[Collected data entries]
= = = = =

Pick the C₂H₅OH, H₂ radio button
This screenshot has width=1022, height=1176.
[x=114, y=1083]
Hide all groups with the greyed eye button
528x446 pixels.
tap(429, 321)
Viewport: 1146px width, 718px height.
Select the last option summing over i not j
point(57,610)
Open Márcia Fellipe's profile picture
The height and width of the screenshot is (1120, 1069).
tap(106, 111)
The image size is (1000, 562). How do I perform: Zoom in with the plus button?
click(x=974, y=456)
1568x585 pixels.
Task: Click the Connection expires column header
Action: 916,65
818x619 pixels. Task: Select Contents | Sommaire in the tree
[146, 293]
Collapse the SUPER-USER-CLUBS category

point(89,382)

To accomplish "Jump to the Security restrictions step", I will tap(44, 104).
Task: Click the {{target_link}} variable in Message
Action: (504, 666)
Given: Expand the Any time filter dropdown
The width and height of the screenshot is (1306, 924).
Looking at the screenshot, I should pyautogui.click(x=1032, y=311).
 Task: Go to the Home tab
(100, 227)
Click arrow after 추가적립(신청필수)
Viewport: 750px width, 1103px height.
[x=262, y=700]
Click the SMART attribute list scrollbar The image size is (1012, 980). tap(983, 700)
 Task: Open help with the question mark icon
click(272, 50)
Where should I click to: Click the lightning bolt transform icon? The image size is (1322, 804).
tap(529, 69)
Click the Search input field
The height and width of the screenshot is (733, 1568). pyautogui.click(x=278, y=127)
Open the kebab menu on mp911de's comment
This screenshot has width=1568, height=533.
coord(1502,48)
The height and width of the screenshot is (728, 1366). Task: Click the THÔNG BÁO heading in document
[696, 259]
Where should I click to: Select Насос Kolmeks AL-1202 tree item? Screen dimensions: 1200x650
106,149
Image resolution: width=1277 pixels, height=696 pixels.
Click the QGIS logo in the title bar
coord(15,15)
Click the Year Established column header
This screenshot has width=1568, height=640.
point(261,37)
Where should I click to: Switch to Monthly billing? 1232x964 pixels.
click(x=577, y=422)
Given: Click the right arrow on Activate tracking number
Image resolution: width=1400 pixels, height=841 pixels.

= = = = =

- [What the exercise asks] Return the lines above exactly, keeping every word.

- [Exercise response]
Pick the C₂H₅OH, H₂ radio button
This screenshot has width=1022, height=1176.
[x=114, y=1083]
Hide all groups with the greyed eye button
528x446 pixels.
tap(429, 321)
Viewport: 1146px width, 718px height.
Select the last option summing over i not j
point(57,610)
Open Márcia Fellipe's profile picture
The height and width of the screenshot is (1120, 1069).
tap(106, 111)
The image size is (1000, 562). How do I perform: Zoom in with the plus button?
click(x=974, y=456)
1568x585 pixels.
Task: Click the Connection expires column header
Action: 916,65
818x619 pixels. Task: Select Contents | Sommaire in the tree
[146, 293]
Collapse the SUPER-USER-CLUBS category

point(89,382)

To accomplish "Jump to the Security restrictions step", I will tap(44, 104).
Task: Click the {{target_link}} variable in Message
Action: (504, 666)
Given: Expand the Any time filter dropdown
The width and height of the screenshot is (1306, 924).
Looking at the screenshot, I should pyautogui.click(x=1032, y=311).
 Task: Go to the Home tab
(100, 227)
Click arrow after 추가적립(신청필수)
Viewport: 750px width, 1103px height.
[x=262, y=700]
Click the SMART attribute list scrollbar The image size is (1012, 980). tap(983, 700)
 Task: Open help with the question mark icon
click(272, 50)
Where should I click to: Click the lightning bolt transform icon? The image size is (1322, 804).
tap(529, 69)
Click the Search input field
The height and width of the screenshot is (733, 1568). pyautogui.click(x=278, y=127)
Open the kebab menu on mp911de's comment
This screenshot has width=1568, height=533.
coord(1502,48)
The height and width of the screenshot is (728, 1366). Task: Click the THÔNG BÁO heading in document
[696, 259]
Where should I click to: Select Насос Kolmeks AL-1202 tree item? Screen dimensions: 1200x650
106,149
Image resolution: width=1277 pixels, height=696 pixels.
Click the QGIS logo in the title bar
coord(15,15)
Click the Year Established column header
This screenshot has width=1568, height=640.
point(261,37)
Where should I click to: Switch to Monthly billing? 1232x964 pixels.
click(x=577, y=422)
Given: Click the right arrow on Activate tracking number
Image resolution: width=1400 pixels, height=841 pixels.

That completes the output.